***** Data extracts

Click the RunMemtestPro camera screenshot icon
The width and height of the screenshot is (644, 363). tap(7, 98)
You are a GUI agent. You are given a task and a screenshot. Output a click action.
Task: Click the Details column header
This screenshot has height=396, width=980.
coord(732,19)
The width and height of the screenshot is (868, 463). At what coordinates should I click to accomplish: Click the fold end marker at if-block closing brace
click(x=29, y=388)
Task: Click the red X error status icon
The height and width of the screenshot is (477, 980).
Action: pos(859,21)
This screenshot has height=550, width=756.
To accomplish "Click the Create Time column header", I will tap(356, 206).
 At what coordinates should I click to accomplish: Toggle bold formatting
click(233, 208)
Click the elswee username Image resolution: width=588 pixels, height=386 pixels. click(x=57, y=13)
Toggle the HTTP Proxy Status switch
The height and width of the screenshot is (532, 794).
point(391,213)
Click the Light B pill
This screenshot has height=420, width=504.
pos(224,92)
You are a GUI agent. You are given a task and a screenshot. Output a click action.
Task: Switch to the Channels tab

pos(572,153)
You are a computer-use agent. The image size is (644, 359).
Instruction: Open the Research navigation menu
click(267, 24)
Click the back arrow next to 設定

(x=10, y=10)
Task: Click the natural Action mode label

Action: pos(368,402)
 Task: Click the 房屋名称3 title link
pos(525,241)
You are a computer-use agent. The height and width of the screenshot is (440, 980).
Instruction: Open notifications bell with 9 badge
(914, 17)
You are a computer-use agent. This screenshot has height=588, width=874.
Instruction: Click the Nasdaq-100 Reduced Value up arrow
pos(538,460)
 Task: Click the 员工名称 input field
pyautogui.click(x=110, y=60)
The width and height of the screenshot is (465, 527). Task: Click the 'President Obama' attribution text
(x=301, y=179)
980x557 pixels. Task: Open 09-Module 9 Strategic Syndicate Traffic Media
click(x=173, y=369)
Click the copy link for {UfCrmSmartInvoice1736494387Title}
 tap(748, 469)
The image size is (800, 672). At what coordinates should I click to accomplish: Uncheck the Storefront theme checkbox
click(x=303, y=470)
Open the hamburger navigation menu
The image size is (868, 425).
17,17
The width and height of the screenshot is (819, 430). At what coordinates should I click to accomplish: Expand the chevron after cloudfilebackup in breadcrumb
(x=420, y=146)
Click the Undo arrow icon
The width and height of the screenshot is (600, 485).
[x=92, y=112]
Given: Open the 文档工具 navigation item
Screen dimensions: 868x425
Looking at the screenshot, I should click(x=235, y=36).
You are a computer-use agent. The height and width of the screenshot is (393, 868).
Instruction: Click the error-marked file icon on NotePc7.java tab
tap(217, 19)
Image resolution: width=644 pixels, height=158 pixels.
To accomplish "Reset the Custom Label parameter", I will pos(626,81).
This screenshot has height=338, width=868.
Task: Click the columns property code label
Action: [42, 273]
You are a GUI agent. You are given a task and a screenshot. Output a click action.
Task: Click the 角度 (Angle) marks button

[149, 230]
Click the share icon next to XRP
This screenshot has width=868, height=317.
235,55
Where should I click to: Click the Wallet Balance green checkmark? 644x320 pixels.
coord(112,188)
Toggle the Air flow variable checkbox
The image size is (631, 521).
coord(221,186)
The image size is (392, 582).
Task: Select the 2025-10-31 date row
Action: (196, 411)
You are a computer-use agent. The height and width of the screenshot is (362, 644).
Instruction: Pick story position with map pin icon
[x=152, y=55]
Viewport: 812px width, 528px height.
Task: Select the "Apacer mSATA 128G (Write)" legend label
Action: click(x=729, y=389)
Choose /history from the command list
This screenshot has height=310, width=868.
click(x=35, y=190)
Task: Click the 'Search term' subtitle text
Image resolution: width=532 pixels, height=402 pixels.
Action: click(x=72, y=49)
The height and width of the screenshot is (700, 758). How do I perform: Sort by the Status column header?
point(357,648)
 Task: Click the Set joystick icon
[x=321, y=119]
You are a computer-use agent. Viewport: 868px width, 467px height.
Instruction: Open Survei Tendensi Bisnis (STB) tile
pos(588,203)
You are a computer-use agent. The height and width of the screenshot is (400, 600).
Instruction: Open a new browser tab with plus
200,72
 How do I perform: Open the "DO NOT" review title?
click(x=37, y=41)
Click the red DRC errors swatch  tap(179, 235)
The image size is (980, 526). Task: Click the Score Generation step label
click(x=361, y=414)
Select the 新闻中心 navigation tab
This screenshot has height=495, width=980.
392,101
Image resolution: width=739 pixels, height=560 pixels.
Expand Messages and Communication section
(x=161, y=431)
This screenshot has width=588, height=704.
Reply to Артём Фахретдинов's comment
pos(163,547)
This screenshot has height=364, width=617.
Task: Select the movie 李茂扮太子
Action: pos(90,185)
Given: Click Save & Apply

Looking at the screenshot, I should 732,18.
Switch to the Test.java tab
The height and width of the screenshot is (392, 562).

**********

- [Exercise description] Please copy all of the data above exactly.

- [Exercise result]
Click the RunMemtestPro camera screenshot icon
The width and height of the screenshot is (644, 363). tap(7, 98)
You are a GUI agent. You are given a task and a screenshot. Output a click action.
Task: Click the Details column header
This screenshot has height=396, width=980.
coord(732,19)
The width and height of the screenshot is (868, 463). At what coordinates should I click to accomplish: Click the fold end marker at if-block closing brace
click(x=29, y=388)
Task: Click the red X error status icon
The height and width of the screenshot is (477, 980).
Action: pos(859,21)
This screenshot has height=550, width=756.
To accomplish "Click the Create Time column header", I will tap(356, 206).
 At what coordinates should I click to accomplish: Toggle bold formatting
click(233, 208)
Click the elswee username Image resolution: width=588 pixels, height=386 pixels. click(x=57, y=13)
Toggle the HTTP Proxy Status switch
The height and width of the screenshot is (532, 794).
point(391,213)
Click the Light B pill
This screenshot has height=420, width=504.
pos(224,92)
You are a GUI agent. You are given a task and a screenshot. Output a click action.
Task: Switch to the Channels tab

pos(572,153)
You are a computer-use agent. The image size is (644, 359).
Instruction: Open the Research navigation menu
click(267, 24)
Click the back arrow next to 設定

(x=10, y=10)
Task: Click the natural Action mode label

Action: pos(368,402)
 Task: Click the 房屋名称3 title link
pos(525,241)
You are a computer-use agent. The height and width of the screenshot is (440, 980).
Instruction: Open notifications bell with 9 badge
(914, 17)
You are a computer-use agent. This screenshot has height=588, width=874.
Instruction: Click the Nasdaq-100 Reduced Value up arrow
pos(538,460)
 Task: Click the 员工名称 input field
pyautogui.click(x=110, y=60)
The width and height of the screenshot is (465, 527). Task: Click the 'President Obama' attribution text
(x=301, y=179)
980x557 pixels. Task: Open 09-Module 9 Strategic Syndicate Traffic Media
click(x=173, y=369)
Click the copy link for {UfCrmSmartInvoice1736494387Title}
 tap(748, 469)
The image size is (800, 672). At what coordinates should I click to accomplish: Uncheck the Storefront theme checkbox
click(x=303, y=470)
Open the hamburger navigation menu
The image size is (868, 425).
17,17
The width and height of the screenshot is (819, 430). At what coordinates should I click to accomplish: Expand the chevron after cloudfilebackup in breadcrumb
(x=420, y=146)
Click the Undo arrow icon
The width and height of the screenshot is (600, 485).
[x=92, y=112]
Given: Open the 文档工具 navigation item
Screen dimensions: 868x425
Looking at the screenshot, I should click(x=235, y=36).
You are a computer-use agent. The height and width of the screenshot is (393, 868).
Instruction: Click the error-marked file icon on NotePc7.java tab
tap(217, 19)
Image resolution: width=644 pixels, height=158 pixels.
To accomplish "Reset the Custom Label parameter", I will pos(626,81).
This screenshot has height=338, width=868.
Task: Click the columns property code label
Action: [42, 273]
You are a GUI agent. You are given a task and a screenshot. Output a click action.
Task: Click the 角度 (Angle) marks button

[149, 230]
Click the share icon next to XRP
This screenshot has width=868, height=317.
235,55
Where should I click to: Click the Wallet Balance green checkmark? 644x320 pixels.
coord(112,188)
Toggle the Air flow variable checkbox
The image size is (631, 521).
coord(221,186)
The image size is (392, 582).
Task: Select the 2025-10-31 date row
Action: (196, 411)
You are a computer-use agent. The height and width of the screenshot is (362, 644).
Instruction: Pick story position with map pin icon
[x=152, y=55]
Viewport: 812px width, 528px height.
Task: Select the "Apacer mSATA 128G (Write)" legend label
Action: click(x=729, y=389)
Choose /history from the command list
This screenshot has height=310, width=868.
click(x=35, y=190)
Task: Click the 'Search term' subtitle text
Image resolution: width=532 pixels, height=402 pixels.
Action: click(x=72, y=49)
The height and width of the screenshot is (700, 758). How do I perform: Sort by the Status column header?
point(357,648)
 Task: Click the Set joystick icon
[x=321, y=119]
You are a computer-use agent. Viewport: 868px width, 467px height.
Instruction: Open Survei Tendensi Bisnis (STB) tile
pos(588,203)
You are a computer-use agent. The height and width of the screenshot is (400, 600).
Instruction: Open a new browser tab with plus
200,72
 How do I perform: Open the "DO NOT" review title?
click(x=37, y=41)
Click the red DRC errors swatch  tap(179, 235)
The image size is (980, 526). Task: Click the Score Generation step label
click(x=361, y=414)
Select the 新闻中心 navigation tab
This screenshot has height=495, width=980.
392,101
Image resolution: width=739 pixels, height=560 pixels.
Expand Messages and Communication section
(x=161, y=431)
This screenshot has width=588, height=704.
Reply to Артём Фахретдинов's comment
pos(163,547)
This screenshot has height=364, width=617.
Task: Select the movie 李茂扮太子
Action: pos(90,185)
Given: Click Save & Apply

Looking at the screenshot, I should 732,18.
Switch to the Test.java tab
The height and width of the screenshot is (392, 562).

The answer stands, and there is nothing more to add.